In April, Obama announced his Brain Research through Advancing Innovative Neurotechnologies (BRAIN) Initiative — an effort to unlock "the mystery of the three pounds of matter that sits between our ears."
But scientists say that in order to explain the human brain, they'll have to learn a lot more about much smaller and simpler brains, like those in mice and insects and worms. "What you need is access to circuits and cells, and that probably means not in humans," says professor Leslie Tolbert of the University of Arizona neuroscience department.
For example, scientists are using fruit flies to figure out why many people with autism are easily overwhelmed by loud sounds, bright lights, strong odors or simply being touched.
Rachel Wilson, a neurobiologist at Harvard, suspected that this sensory overload might be caused by a malfunction in brain circuits that adjust the "volume" of sensory signals. But there's no easy way to study that in people.

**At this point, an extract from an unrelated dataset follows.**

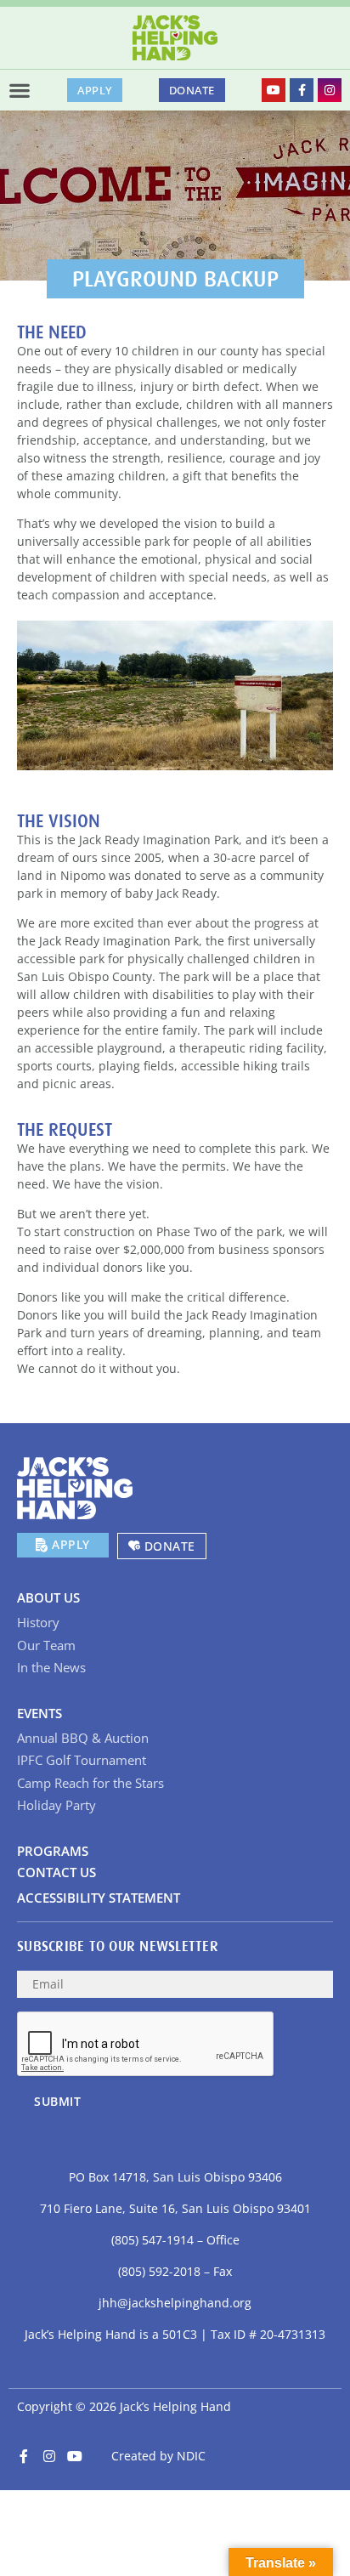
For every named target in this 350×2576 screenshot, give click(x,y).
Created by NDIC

So she turned to fruit flies, which use a similar volume-control system to process odors.
By genetically manipulating the flies, Wilson discovered special brain circuits that work like the gas and brake pedals in a car; she reported her findings at this year's Society for Neuroscience meeting. When odors are very faint, she says, "the gas dominates," making the brain more sensitive. "But when odors are intense, then it's the brakes that dominate," reducing sensitivity and preventing the olfactory system from being overwhelmed.
That's probably how sensory volume control works in many species, including people, Wilson says. And now that autism researchers know what to look for, they should have a better chance, she says, of figuring out why many people with the disorder are easily overwhelmed by bright lights or loud sounds.
Of course fruit flies are best suited for studying very basic functions in the human brain. For more complicated stuff, scientists need more complicated animals, like mice.
And mice are helping researchers understand how the human brain learns to see the world in three dimensions. It's not something we're born with, says UCLA's Joshua Trachtenberg. He says three-dimensional vision emerges during the first two years of life or so.
That's when the brain learns to combine the information from our two eyes to give us depth perception. Normally the brain can learn this only during a critical period early in life. So children with certain vision problems that aren't corrected early never learn to see in 3-D.
But Trachtenberg was part of a team that found a way to reawaken the brain's ability to acquire 3-D vision. They did it by first identifying a group of cells in the mouse brain that control visual plasticity, also known as visual learning. Then they found out how to turn these cells on and off with drugs.
"We were able to go to fully adult animals that don't normally have this kind of plasticity, and turn it back on," Trachtenberg says. That means it should be possible to give people who never developed 3-D vision a second chance to acquire it, he says.
And knowing how to restore areas of the brain to a youthful learning state could be useful in treating a wide range of other problems, from ADHD to perhaps even schizophrenia, Trachtenberg says.
"Once we understand [the brain] at this most basic level," he says, "we can manipulate the system to make the lives of people better. That's really the goal of the BRAIN Initiative."